Hello to everyone, could someone shine light on the social standing glassblowers? 
More specificly, I am wondering about the time(roughly medieval) when they were periodicly moving from one place to another, were they seen with suspicion, due to being strangers or admired for their craft? 
What I seem to remember is, that they moved as a closeknit group of familys and some apprentices, so the work wouldn't provide much mingling with the locals. 
Also, would they be able to aquire more wealth (and move it around with them instead of leaving it in the local pub)than the average trade?

Thanks for your input.


----------



## Jerseydevil (Feb 7, 2016)

I'm a military historian, but I'll take a crack at this anyway. I'm not certain of this, but I was always under the assumption that glass blowers were not constantly moving but were established members of the community. The equipment needed for making glass, especially the furnace to heat the sand, would be large and difficult to transport. Also, during the middle ages, glass was a luxury good, something only the wealthy could afford, making the high quality glass blower a valued member of the community, and potentially, very rich. They would be seen as a craftsman, like a blacksmith or a silver smith.


----------



## skip.knox (Feb 7, 2016)

Jerseydevil is correct. No itinerant glassblowers. I suppose you could have a giant be one, so he could carry the furnace around. I wonder where you got the impression they moved about.
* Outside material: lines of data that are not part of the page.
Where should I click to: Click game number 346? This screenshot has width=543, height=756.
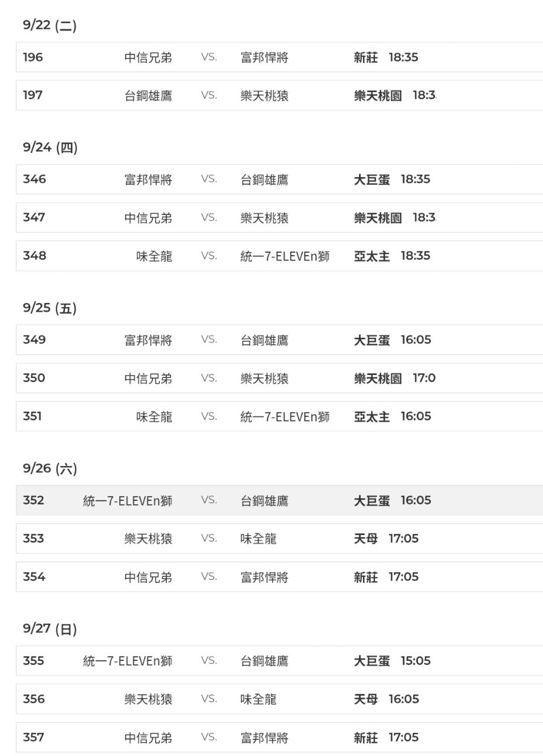34,179
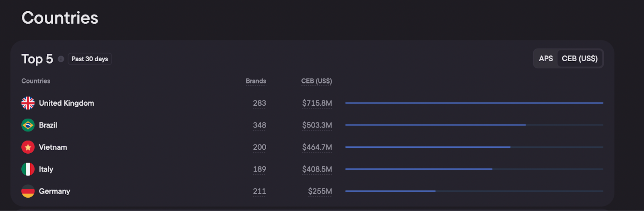Click the Brands column header
The width and height of the screenshot is (644, 211).
[x=256, y=81]
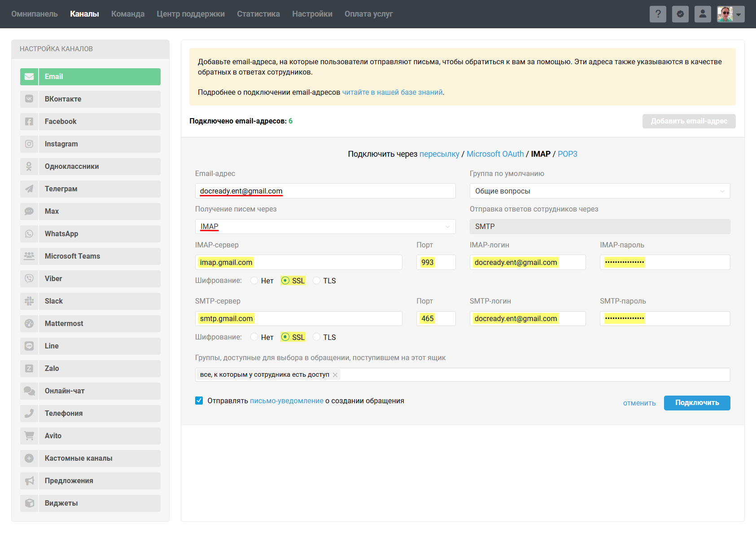
Task: Open the WhatsApp channel icon
Action: point(29,234)
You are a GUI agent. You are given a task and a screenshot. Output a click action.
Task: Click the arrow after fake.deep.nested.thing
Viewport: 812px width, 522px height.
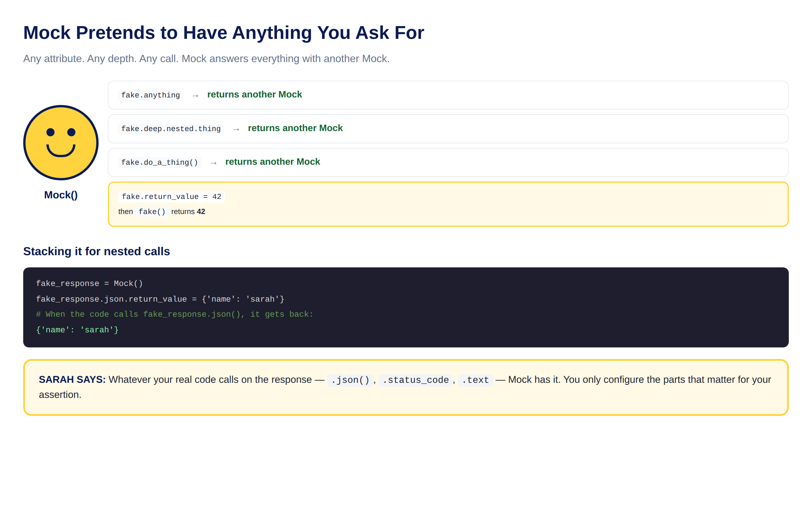click(x=236, y=129)
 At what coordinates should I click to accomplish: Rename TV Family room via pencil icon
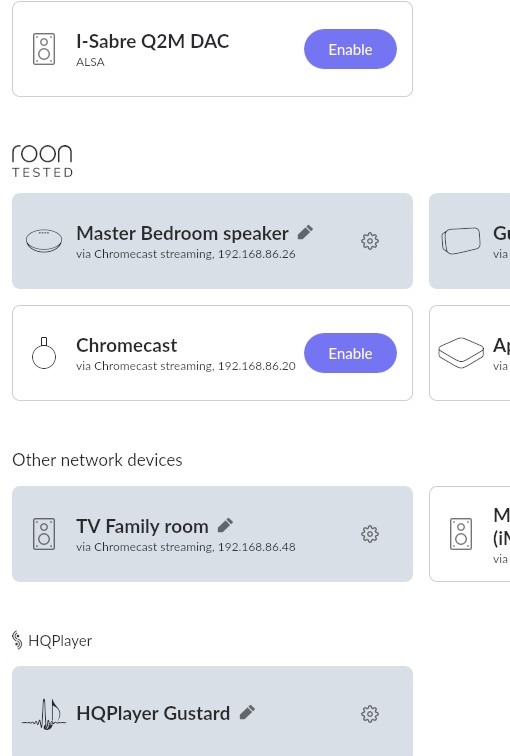tap(225, 525)
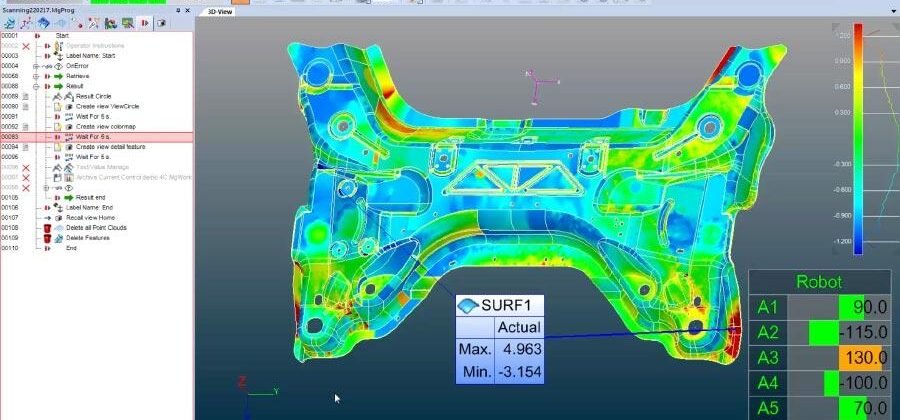This screenshot has height=420, width=900.
Task: Click the green arrow icon beside Retrieve
Action: point(58,76)
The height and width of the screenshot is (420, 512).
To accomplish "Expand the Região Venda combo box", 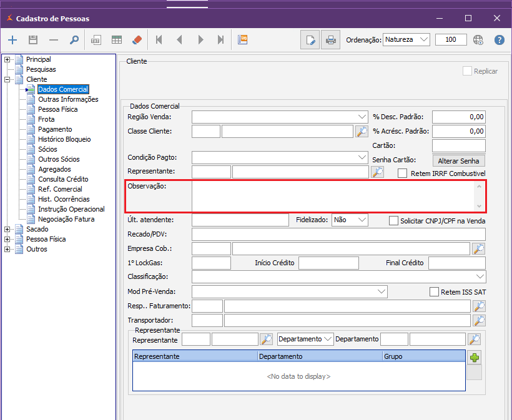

If you want a good look at glassblowers, look up "medieval glass blowers" and you'll find some good articles. Here is one to get you started.
ASGS - History of Glassblowing
As the article mentions, it's not just the furnace that keeps the glass blower in place, it's also the need for a steady supply of firewood (so, nearby forests) and good quality sand.

As for their social standing, it would depend on what time period, but it would have been in the middling range of craftsmen. Glass was used for very high end as well as very mundane purposes, so the glass blower would have had a full range of clients. A good rule of thumb for guessing the social standing of a craft is to consider the social standing of the craftsman's customers.

Now, because this is fantasy, you could easily make them high status just by adding some magical ingredient into the mix.


----------